Meu coração constelou um projeto inteligente: suas janelas são de vidro termogênico, que permitem  a luz e não o calor e seus temores.

Ah! Meus grisalhos no meio do conforto. Nesta altura não vou estar aflita batendo suco de manga com cenoura, água de coco e gergelim, mistura rica em betacaroteno, produto antioxidante que protege contra o envelhecimento, porque já terei somado em anos (mimosamente, é claro), nem ficarei medindo a produção de melanina, pigmento que promove aquele invejável bronzeado, porque devo já ter me saciado dos excessos do sol a pino. Com certeza, um chá gracioso e perfumado ou uma boa taça de vinho estarão de bom tamanho para a gratidão e a paciência que já terei como aliadas na mitografia particular.

Finais de tarde despretensiosos com meus grisalhos já comecei a plantar. Em silêncio.

Passei da fase da lagarta, ainda um projeto colado exclusivamente ao presente.
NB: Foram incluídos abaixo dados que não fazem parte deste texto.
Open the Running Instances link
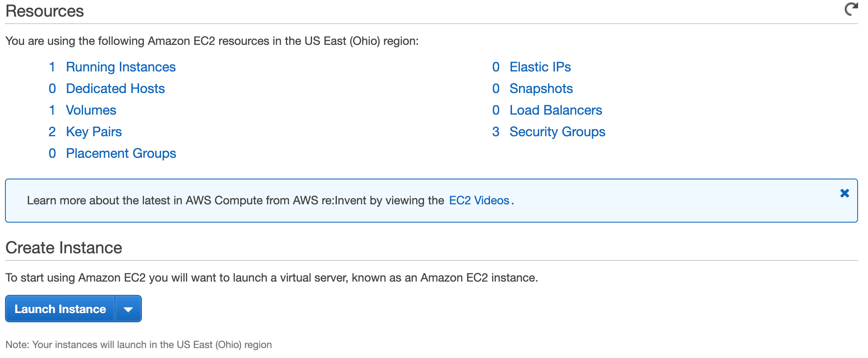The height and width of the screenshot is (358, 868). point(121,67)
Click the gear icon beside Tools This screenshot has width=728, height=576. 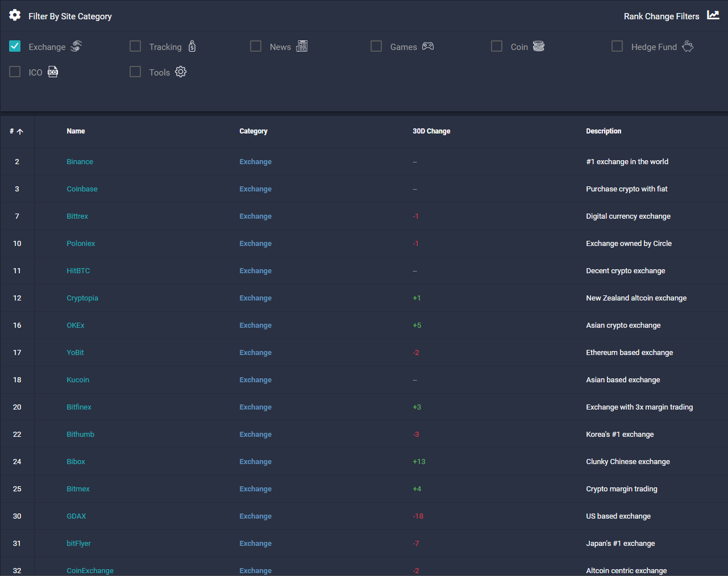point(180,72)
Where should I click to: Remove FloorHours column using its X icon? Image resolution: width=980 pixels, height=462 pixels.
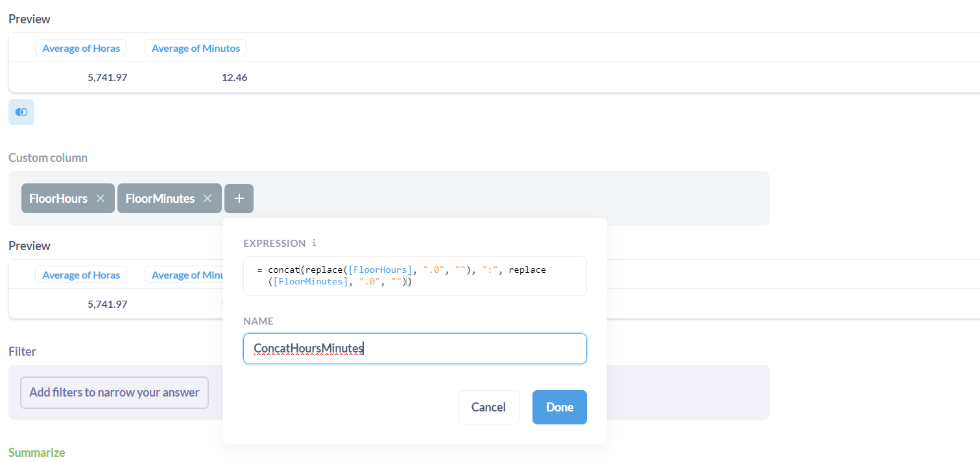click(x=101, y=198)
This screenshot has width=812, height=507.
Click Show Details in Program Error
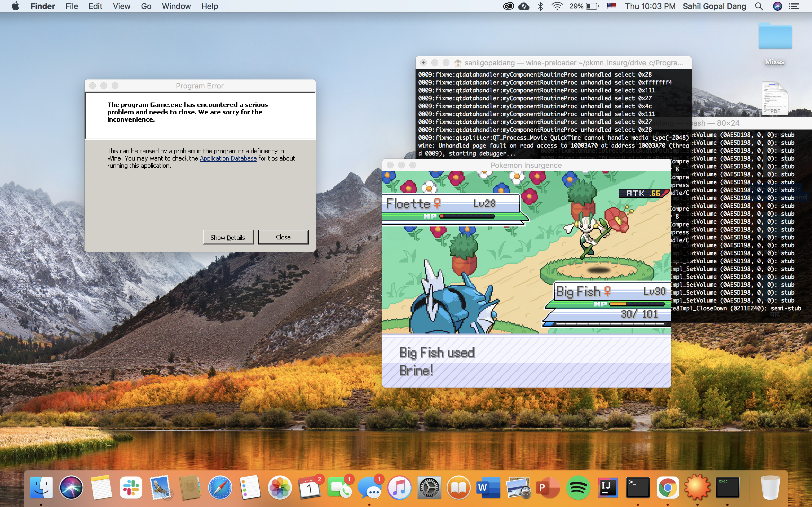point(228,237)
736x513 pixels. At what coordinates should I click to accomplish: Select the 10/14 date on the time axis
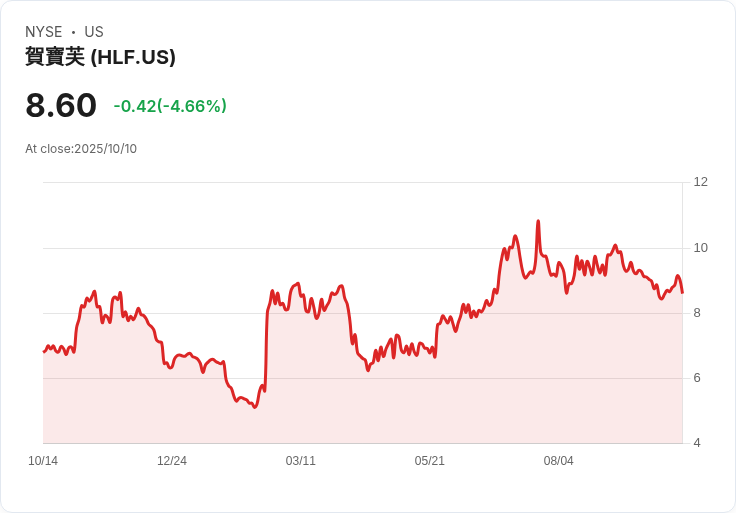(43, 461)
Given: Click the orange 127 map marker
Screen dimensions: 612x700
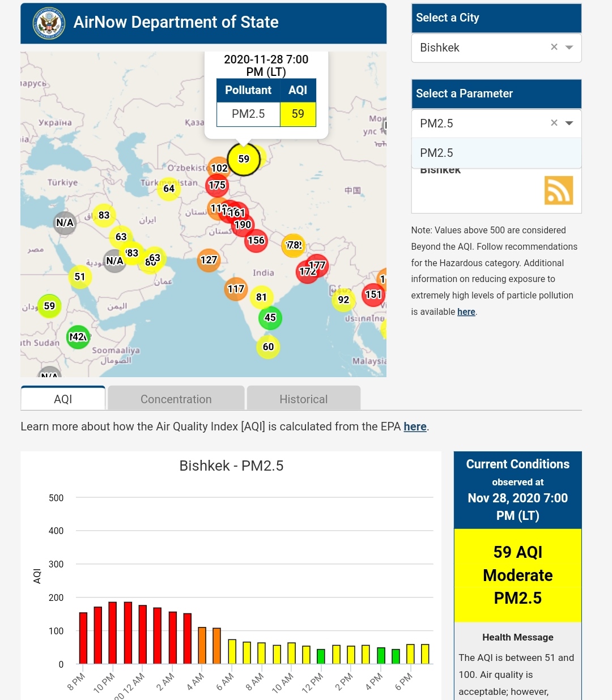Looking at the screenshot, I should [x=209, y=260].
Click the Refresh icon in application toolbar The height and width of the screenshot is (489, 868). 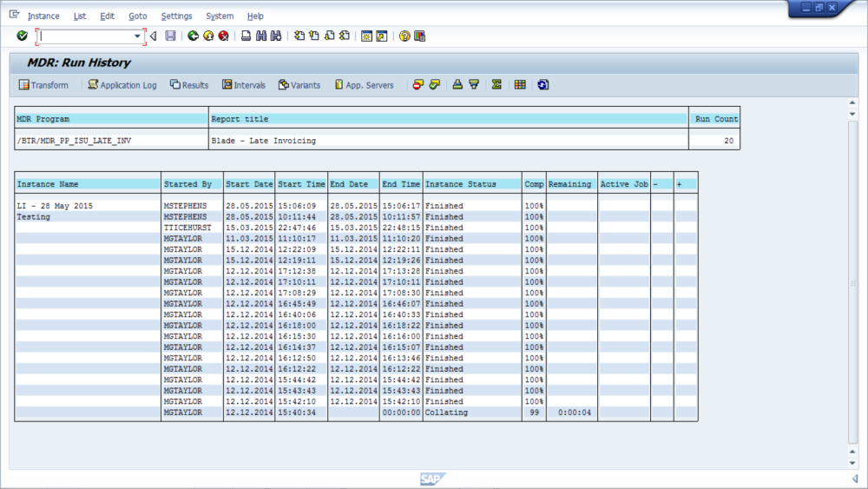click(543, 85)
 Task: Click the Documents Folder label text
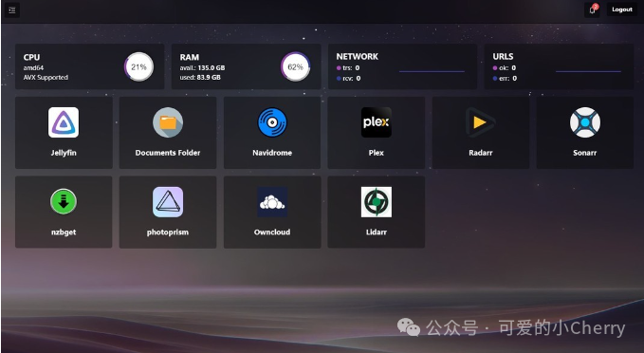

Passei da fase crisálida, meio imóvel, gestando nova vida, mas ainda sem mostrar sua carinha ao mundo (em estado de resguardo).

Como borboleta, fruto de um tempo de espera e investimento, me comovo com a vida tão efêmera, tão sem garantia e, por isso mesmo, tão encantadora.

Com asas empenhadamente construídas, é possível dançar sobre tantos outros cenários, novos pomares.

E as feridas e as mágoas do caminho? Calêndula. Basta. É um cicratizante.

Cabelos grisalhos combinam com a leveza da borboleta.

Com certeza não estarei praticando simpatias orientais para aprender a bater asas com compaixão. Coisas do signo. Nada além.

O que me move a voos mais dignos é a conciliação que constato entre o que desejei e o que aconteceu… e a alegria de ver que, se permito a mudança dos prazeres, deixo uma brecha para o futuro (com simplicidade).

Um futuro que vai sempre precisar de um bloco de anotações perfumado, porque sei que vou envelhecer poetizando…livre!